Berbalut kain panjang yang sempit di
bagian ujung kaki, langkah kaki Temu tetap lincah. Tangannya pun tak
kalah gesit memainkan kain selendang yang menjuntai dari lehernya.
Sambil menari suaranya jernih mengalunkan tembang Padha Nonton, lagu
pembuka pentas Gandrung di Taman Ismail Marzuki malam itu.
“Podo nonton, pudak sempal ring
lelurung. Ya, pendite pudak sempal lambeyane para putra. Para putra
kejalan ring kedung Lewung. Ya, jalang jala sutra, tampange tampang
kencana. Kembang Menur, melik-melik ring bebentur. Ya, sun siram alum,
sun petik nyirat ati. Lare angon, gumuk iku paculana. Tandurana kacang
lanjaran, sak unting ulih perawan.”
Penggalan lagu yang dapat ditafsirkan
beratnya perjuangan orang Oseng, suku asli Banyuwangi mempertahankan
tanah airnya, dinyanyikan Temu sepenuh jiwa. Tak terdengar nafas yang
sengal meski sesekali di sela melantunkan lirik, badannya terus bergerak
menari.
Temu adalah satu-satunya penari
Gandrung, yang masih menari di usia senja. “Yang lain sudah pensiun,”

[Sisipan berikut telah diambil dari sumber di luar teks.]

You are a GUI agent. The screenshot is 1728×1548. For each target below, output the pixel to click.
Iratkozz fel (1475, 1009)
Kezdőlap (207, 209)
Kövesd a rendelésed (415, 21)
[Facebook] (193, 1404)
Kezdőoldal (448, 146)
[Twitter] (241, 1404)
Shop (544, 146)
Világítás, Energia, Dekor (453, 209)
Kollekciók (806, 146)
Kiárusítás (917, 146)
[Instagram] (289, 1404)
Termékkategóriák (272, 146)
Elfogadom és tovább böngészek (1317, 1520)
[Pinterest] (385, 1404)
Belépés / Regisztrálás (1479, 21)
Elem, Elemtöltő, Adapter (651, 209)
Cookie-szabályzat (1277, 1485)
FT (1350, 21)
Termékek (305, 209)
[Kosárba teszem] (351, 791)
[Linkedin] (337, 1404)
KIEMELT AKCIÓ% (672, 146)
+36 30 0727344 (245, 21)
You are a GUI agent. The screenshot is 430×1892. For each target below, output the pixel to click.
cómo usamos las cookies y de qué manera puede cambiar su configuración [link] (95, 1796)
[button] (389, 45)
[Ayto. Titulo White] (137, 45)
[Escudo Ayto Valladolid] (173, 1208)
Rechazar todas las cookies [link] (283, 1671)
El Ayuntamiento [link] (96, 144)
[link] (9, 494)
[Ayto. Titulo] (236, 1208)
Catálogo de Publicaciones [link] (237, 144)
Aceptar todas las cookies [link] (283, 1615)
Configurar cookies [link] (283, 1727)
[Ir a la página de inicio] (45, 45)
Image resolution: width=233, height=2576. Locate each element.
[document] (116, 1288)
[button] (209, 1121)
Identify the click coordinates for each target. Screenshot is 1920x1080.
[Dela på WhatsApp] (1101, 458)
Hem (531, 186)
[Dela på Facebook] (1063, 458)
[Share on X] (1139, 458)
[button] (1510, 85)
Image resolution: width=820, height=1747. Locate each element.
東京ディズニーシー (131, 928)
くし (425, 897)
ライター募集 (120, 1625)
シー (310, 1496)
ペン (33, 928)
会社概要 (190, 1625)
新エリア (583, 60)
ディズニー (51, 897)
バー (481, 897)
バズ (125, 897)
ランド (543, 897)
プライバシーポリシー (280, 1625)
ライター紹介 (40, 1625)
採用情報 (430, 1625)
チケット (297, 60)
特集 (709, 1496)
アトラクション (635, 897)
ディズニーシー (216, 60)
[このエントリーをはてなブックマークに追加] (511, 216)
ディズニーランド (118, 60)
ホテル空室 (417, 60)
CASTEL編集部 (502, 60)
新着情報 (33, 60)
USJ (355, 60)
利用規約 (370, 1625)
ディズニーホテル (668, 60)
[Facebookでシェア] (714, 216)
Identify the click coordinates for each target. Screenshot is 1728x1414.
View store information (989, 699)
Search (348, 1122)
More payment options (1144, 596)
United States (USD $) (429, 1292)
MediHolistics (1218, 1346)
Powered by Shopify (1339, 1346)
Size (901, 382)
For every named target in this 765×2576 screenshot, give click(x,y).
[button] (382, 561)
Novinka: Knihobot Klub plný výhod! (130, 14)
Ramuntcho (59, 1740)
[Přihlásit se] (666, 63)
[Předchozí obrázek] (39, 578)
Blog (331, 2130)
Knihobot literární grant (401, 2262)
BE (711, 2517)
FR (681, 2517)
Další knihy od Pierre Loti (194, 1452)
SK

ujarnya kepada Prioritas usai pentas.
Ia masih kerap tampil di
hajatan atau di acara-acara resmi kebudayaan. Darah seni mengalir dari
ayahnya yang dikenal sebagai seorang seniman ludruk dan kakeknya adalah
ahli membaca lontar. Ia mulai menari ketika berusia 15 tahun. “Belajar
dari keluarga yang juga penari Gandrung,” ujar Temu.
Temu Mesti, maestro tari Gandrung dari asal Desa Kamiren Glagah, Banyuwangi pada pementasan “Maestro!Maestro! Tari Tradisi” di TIM, Jakarta, Rabu (5/12). |
Tak hanya tampil dari panggung ke
panggung, ia juga mengajarkan tariannya lewat sanggar Kesenian Gandrung
Sopo Ngiro. Sayangnya belum satu pun penari yang bisa mewarisi
kemampuannya menyanyi, menari sekaligus dan ngopak atau melakukan kritik
kondisi sosial lewat pantun. “Sebenarnya banyak yang belajar tapi tak
sampai rampung buru-buru menikah,” ujarnya.
Pengalaman pahit berkesenian
sering dialami. Suara emasnya menyanyikan lagu-lagu tradisional
Banyuwangi pernah direkam pada 1975. Penjualannya menembus angka 50 ribu
VCD dan 10 ribu kaset. Tapi tak ada royalti yang diterima saat itu. Ia
hanya menerima honor Rp 1 juta per lagu yang dinyanyikan.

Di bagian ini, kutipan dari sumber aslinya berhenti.